BEGIN
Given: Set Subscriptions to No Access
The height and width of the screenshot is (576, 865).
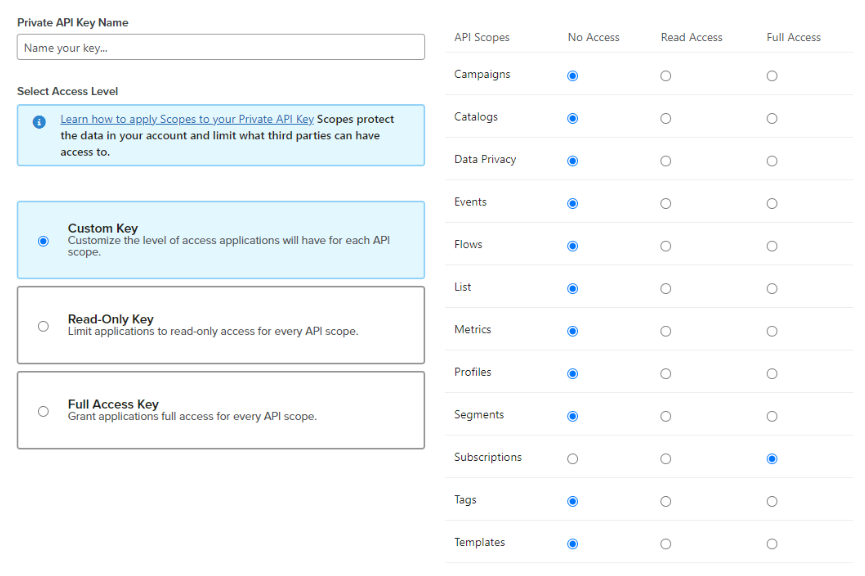Looking at the screenshot, I should point(572,459).
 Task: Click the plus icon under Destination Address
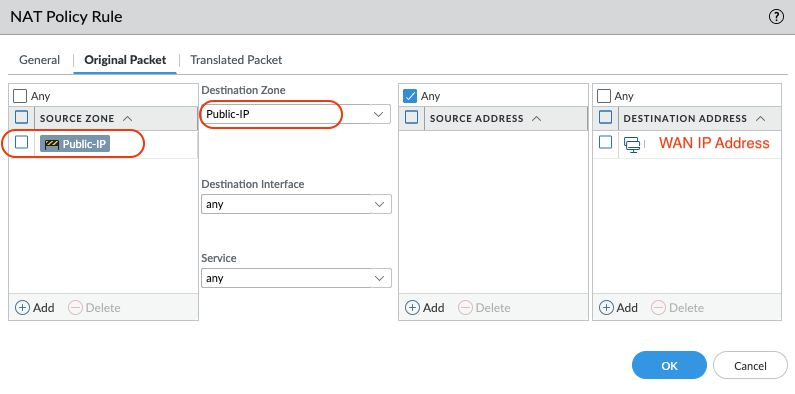click(x=606, y=307)
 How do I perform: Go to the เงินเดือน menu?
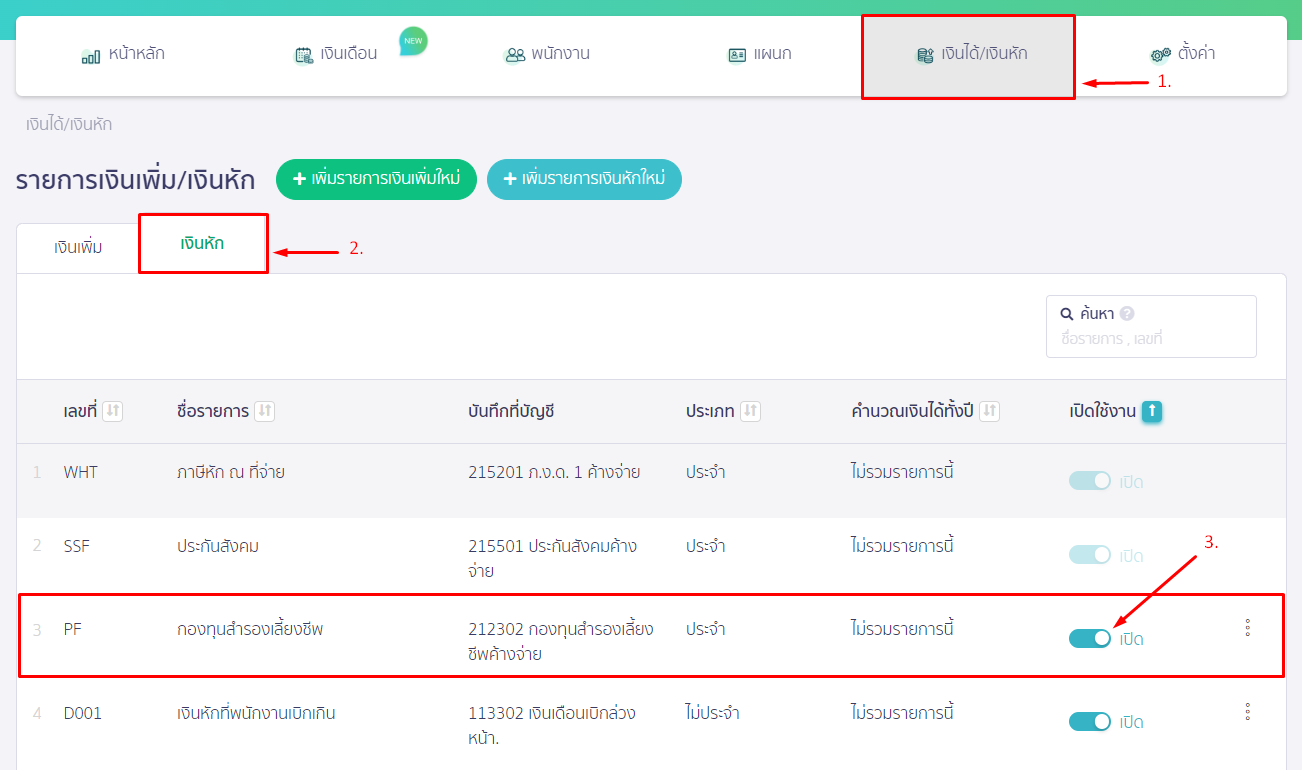tap(336, 54)
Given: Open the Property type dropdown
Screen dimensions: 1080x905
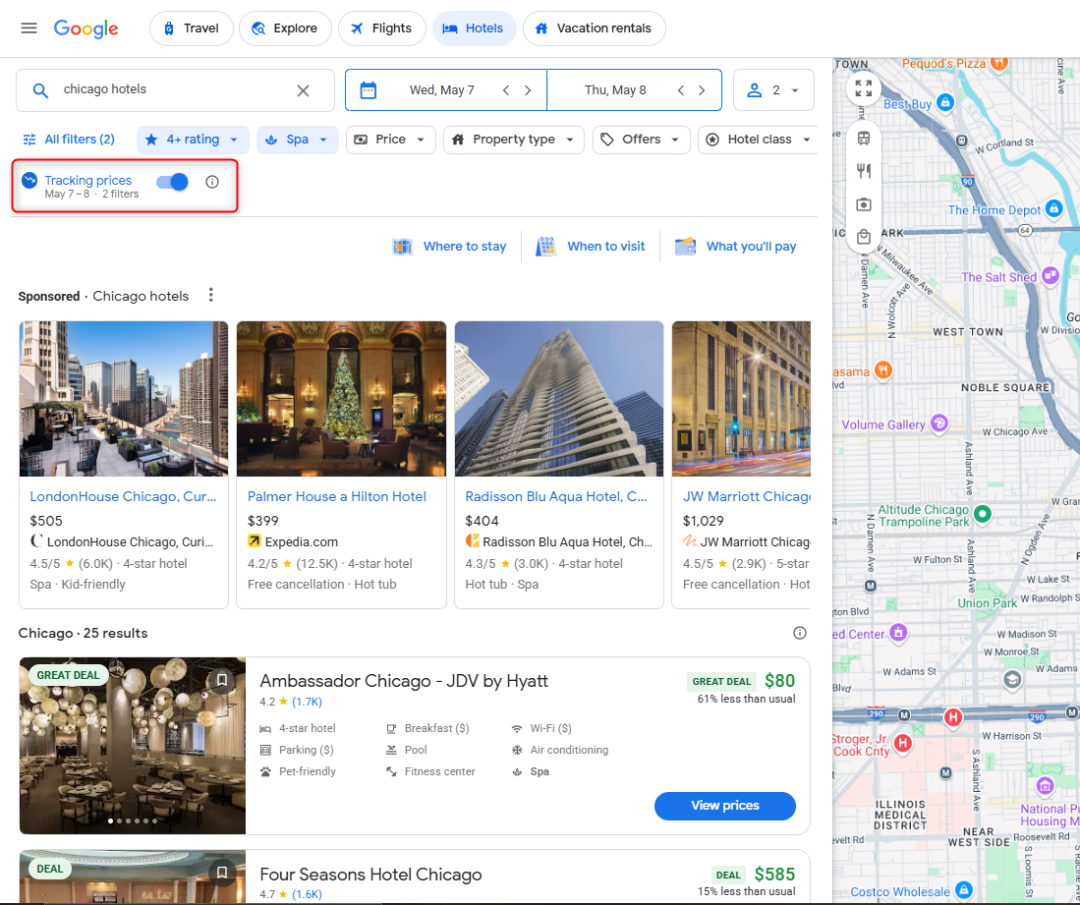Looking at the screenshot, I should 514,139.
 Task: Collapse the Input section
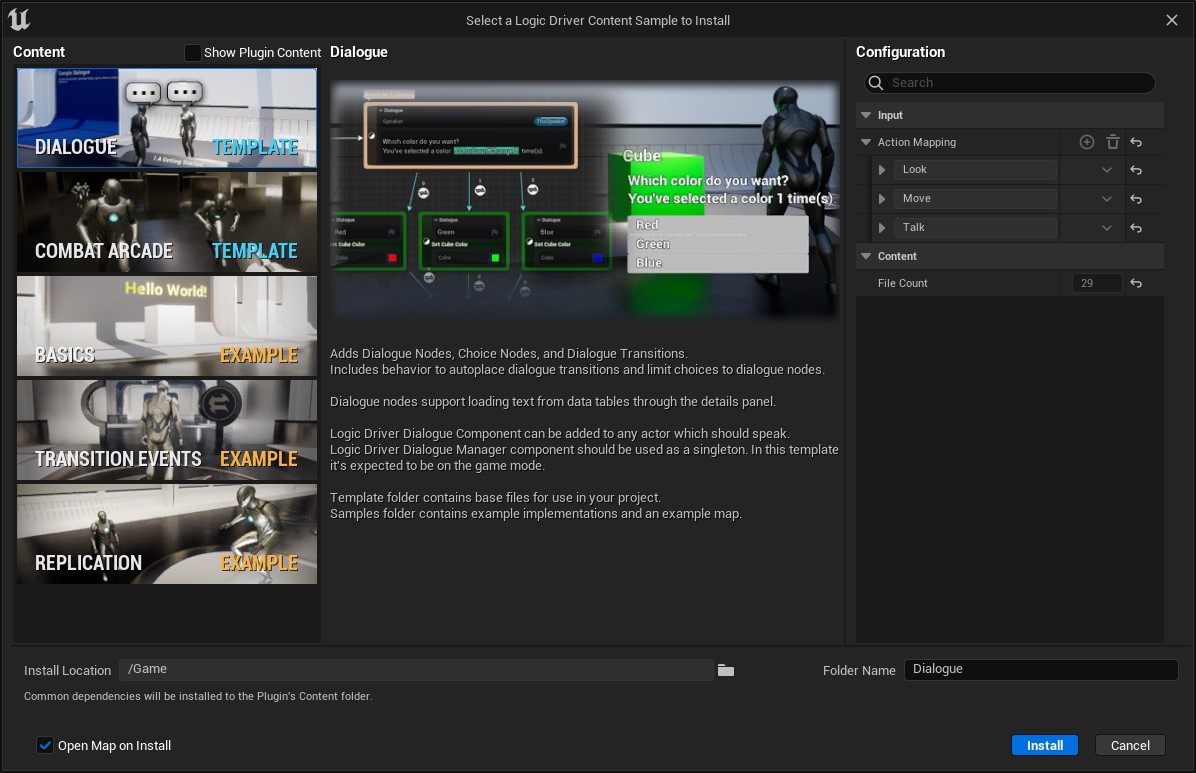point(866,115)
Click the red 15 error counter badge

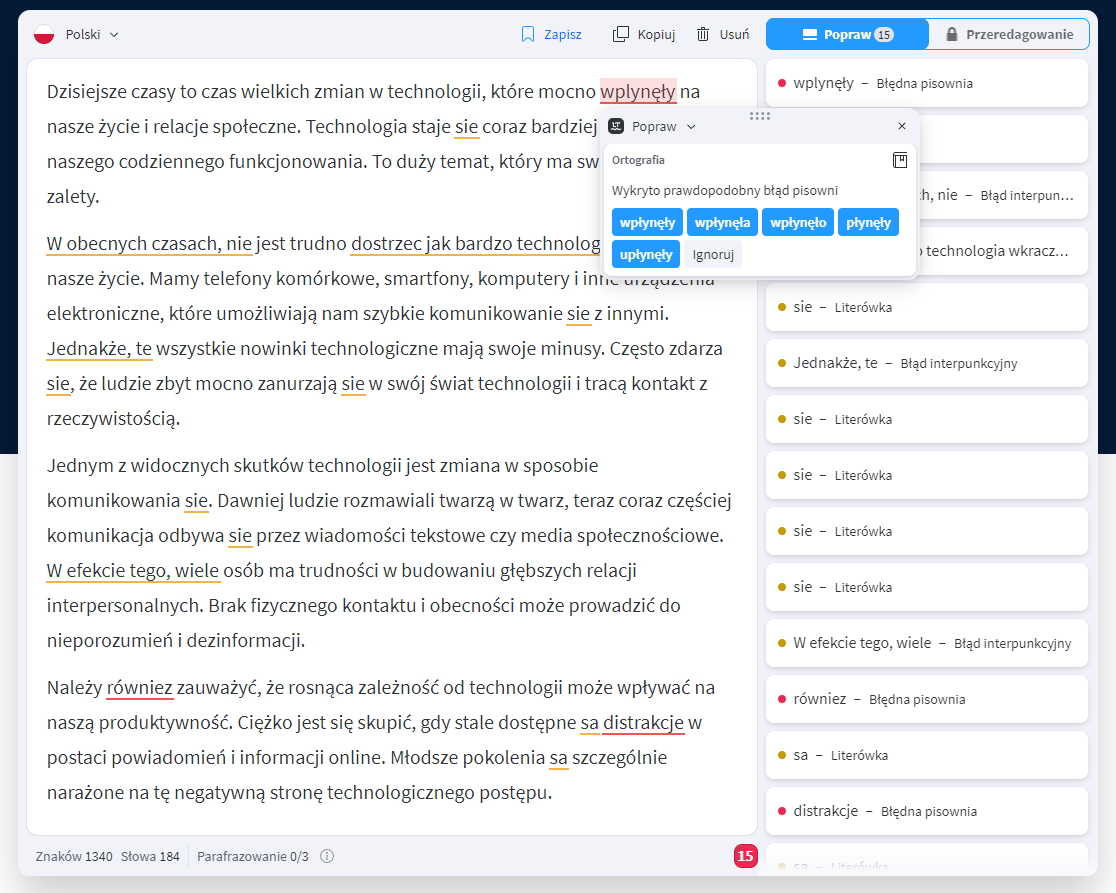745,856
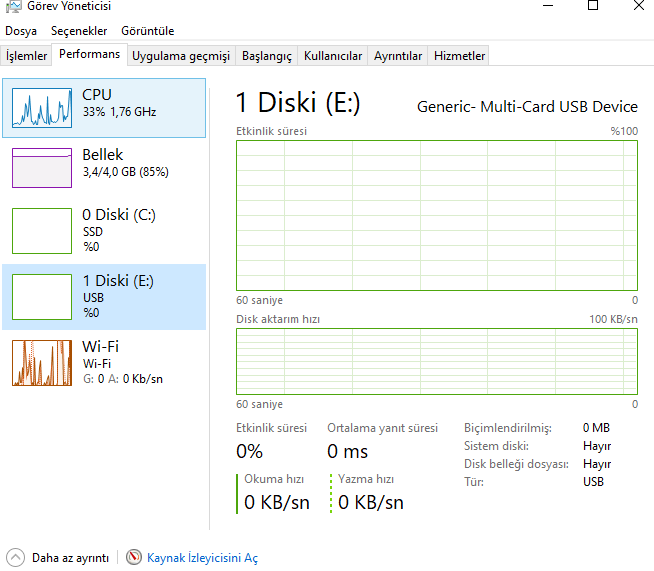Click the Daha az ayrıntı chevron icon
Viewport: 654px width, 571px height.
(x=16, y=557)
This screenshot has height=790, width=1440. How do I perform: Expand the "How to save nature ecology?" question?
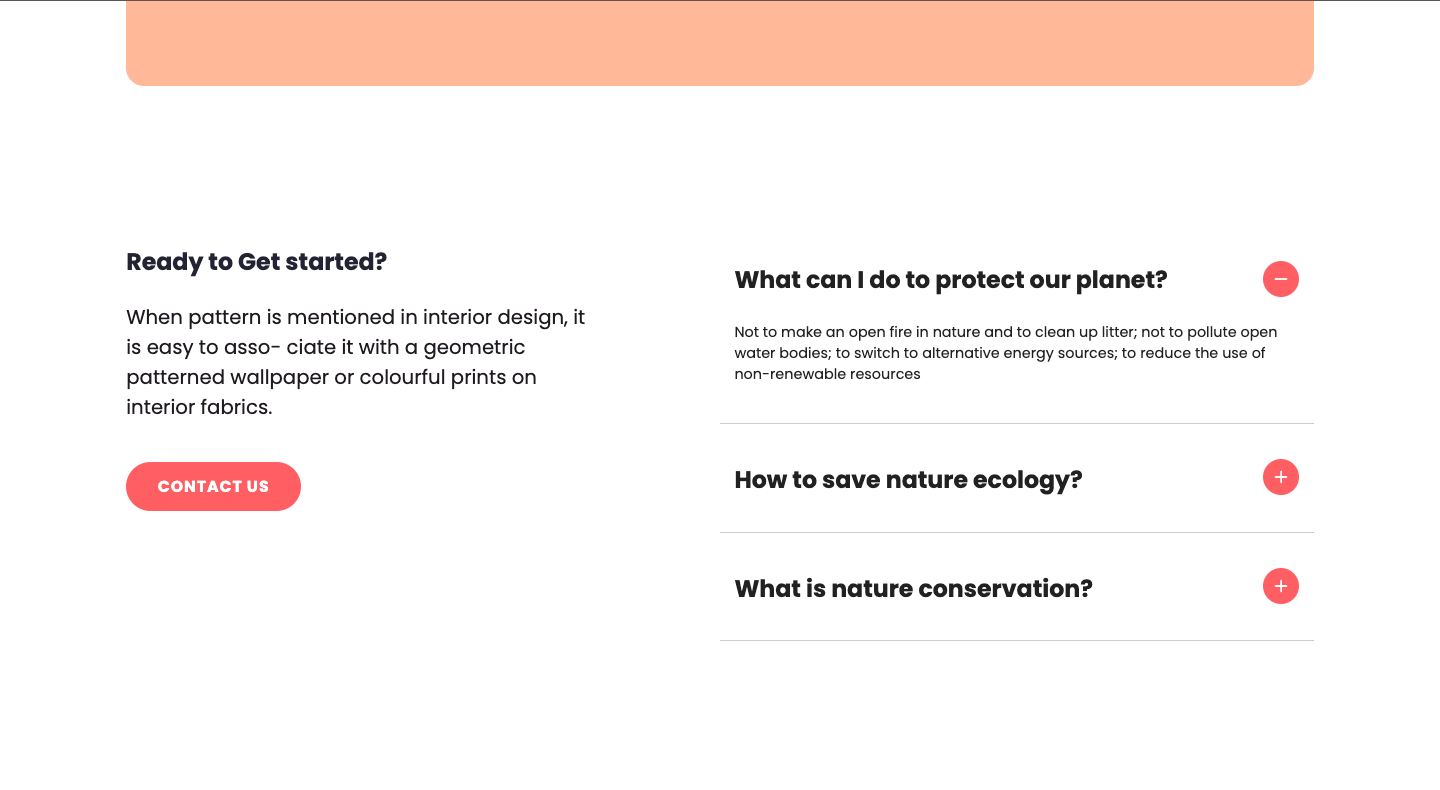click(x=908, y=480)
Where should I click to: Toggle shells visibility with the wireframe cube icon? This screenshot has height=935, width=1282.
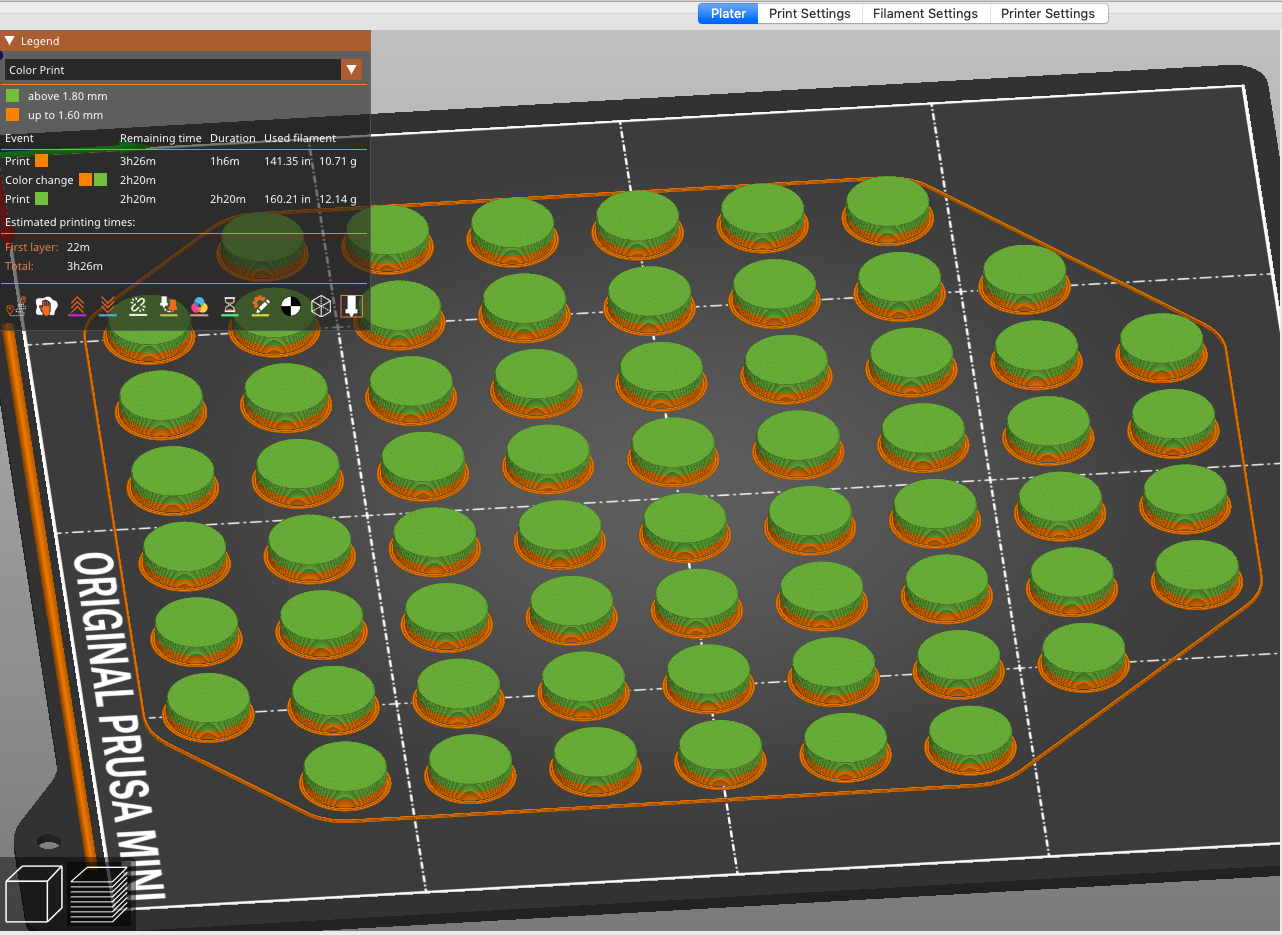321,307
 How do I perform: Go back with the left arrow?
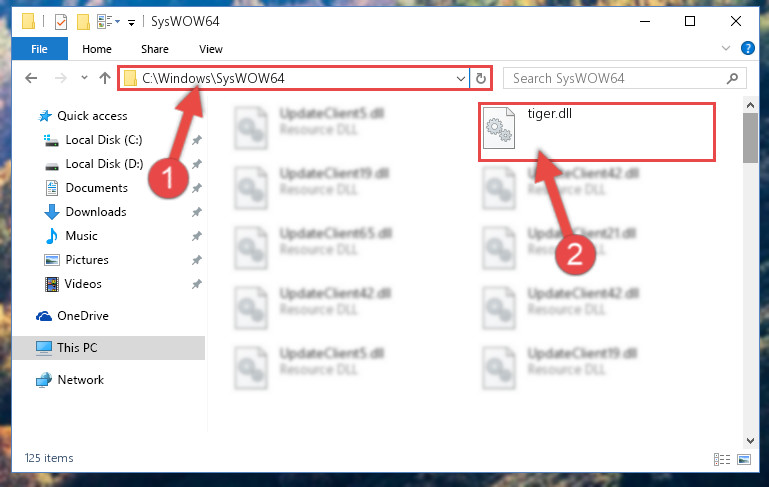point(31,78)
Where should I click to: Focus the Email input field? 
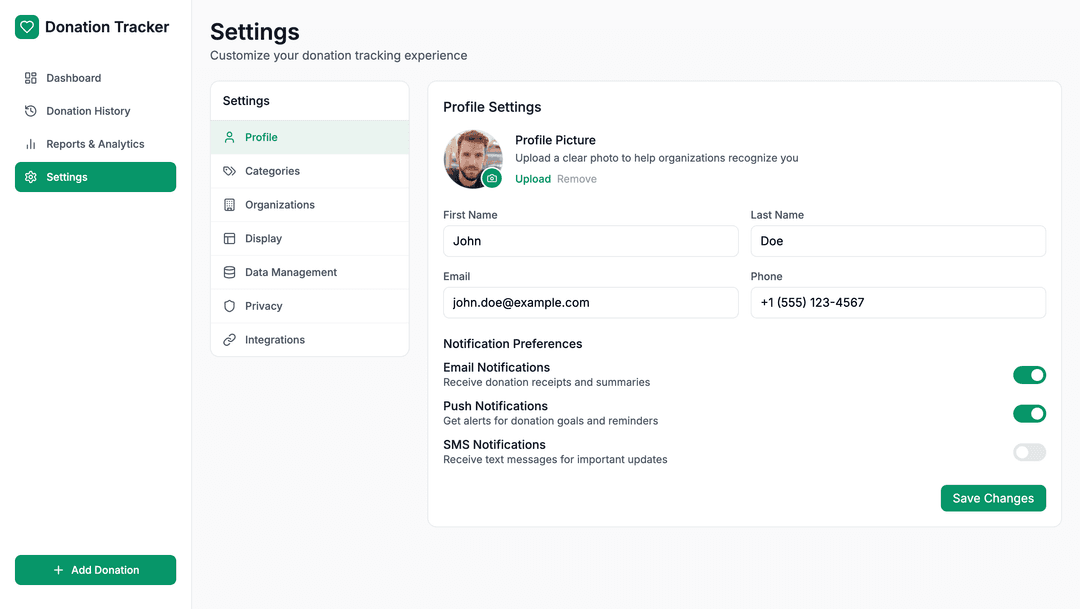pos(590,303)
END
Task goal | Give the data again exactly, without pictures.

Finished task |
Given: Set Subscriptions to No Access
The height and width of the screenshot is (576, 865).
Looking at the screenshot, I should point(572,459).
 Task: Click the plus icon under Destination Address
click(x=606, y=307)
 How do I perform: Go to the เงินเดือน menu?
tap(336, 54)
Given: Open the Property type dropdown
Screen dimensions: 1080x905
Looking at the screenshot, I should 514,139.
 Task: Collapse the Input section
point(866,115)
Click the red 15 error counter badge

745,856
Click the Daha az ayrıntı chevron icon
Viewport: 654px width, 571px height.
(x=16, y=557)
This screenshot has height=790, width=1440. How do I perform: Expand the "How to save nature ecology?" question?
click(x=908, y=480)
Where should I click to: Toggle shells visibility with the wireframe cube icon? This screenshot has height=935, width=1282.
321,307
 How do I perform: Go back with the left arrow?
point(31,78)
Where should I click to: Focus the Email input field? 
pos(590,303)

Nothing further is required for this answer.